Jetzt geht die Sonne unter. Ich lege meinen Kopf in deinen Schoß, denn ich bin müde. Ich spüre, wie dein Atem durch deinen Körper zieht. Grashalme wiegen sich in deinem Rhythmus und die Wolken gleiten am blutroten Himmel an uns vorbei.
Und mit einem Mal ergreift mich der Schmerz des Abschieds. Tränen rinnen meine Wangen hinab und benetzen deine Haut. Ich höre dich leise seufzen. Du saugst die Kraft des ewigen Seins aus der Erde, gibst sie in den Wind und lässt sie den Kosmos befruchten.
Ich weiß, dass die Sonne den Sternen Platz machen wird. Dass der Mond scheint, weil ihr Licht niemals gänzlich erlischt. Und ich weiß – weil es immer so war -, dass bald ein neuer Morgen anbrechen wird.
Und dennoch: Heute hinterlässt der endende Tag eine altbekannte Leere in meinem Herzen. Meine Wunden öffnen sich und ihr Blut vermischt sich mit dem Rot des Firmaments.
Es gibt so viele Wesen, die ich vermisse…

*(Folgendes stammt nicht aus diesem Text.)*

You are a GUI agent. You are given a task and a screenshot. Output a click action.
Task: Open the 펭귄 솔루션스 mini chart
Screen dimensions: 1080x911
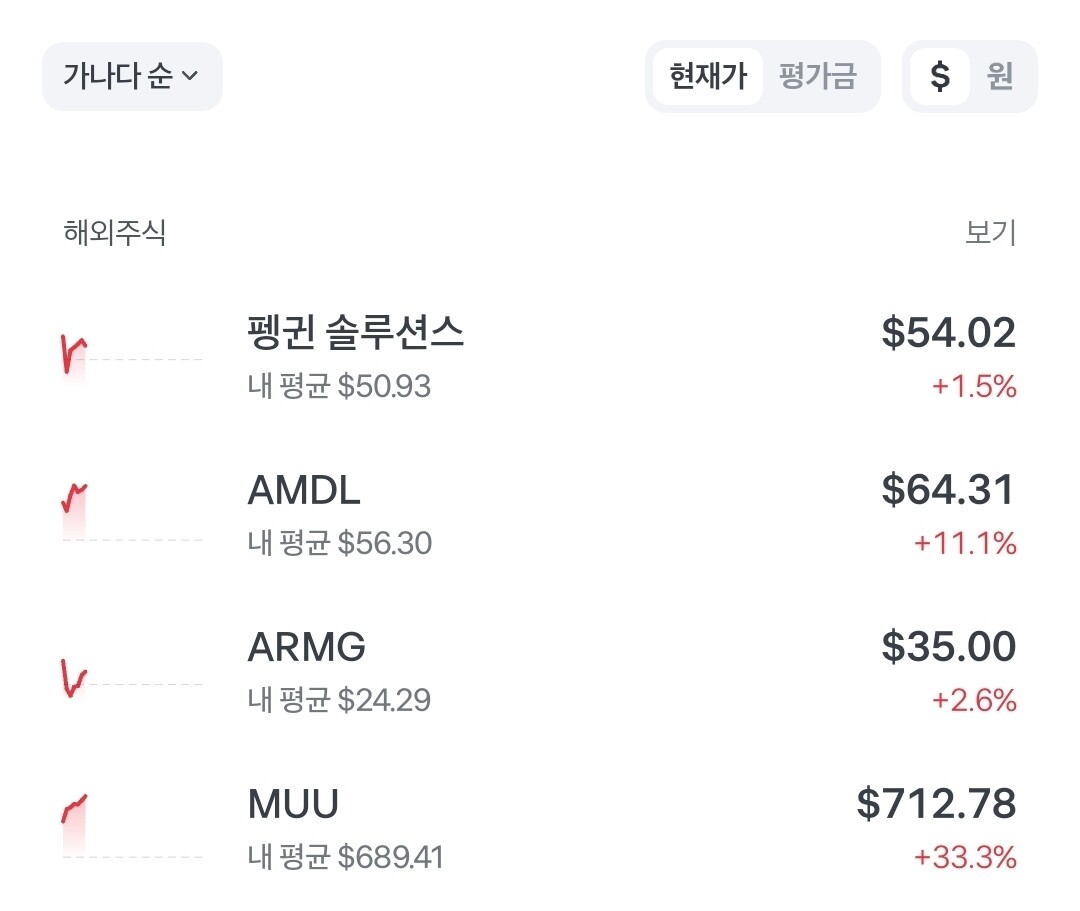tap(132, 359)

Unter meinen Tränen pumpst du weiter das eine Bewusstsein durch die Materie meiner Welt. Ich erkenne, dass mein Schmerz wahr und müßig zugleich ist: Der Tag geht, doch das Licht bleibt für immer. Jeder Abschied ist Teil unserer ureigenen Kreisläufe und immer der Beginn von etwas Neuem. Doch gleichzeitig lebt jeder, der ging, in mir weiter. Denn jenseits der Trennung ist alles eins.
Ich fühle, dass auch der Globus sich dreht.
Und so schließe ich meine Augen. Lasse mich von der Erde tragen, von der Sonne erleuchten und vom Leben durchströmen. Ich werde ruhig. Erinnere mich daran, dass ich vollständig und vollendet bin. Und schlafe ein.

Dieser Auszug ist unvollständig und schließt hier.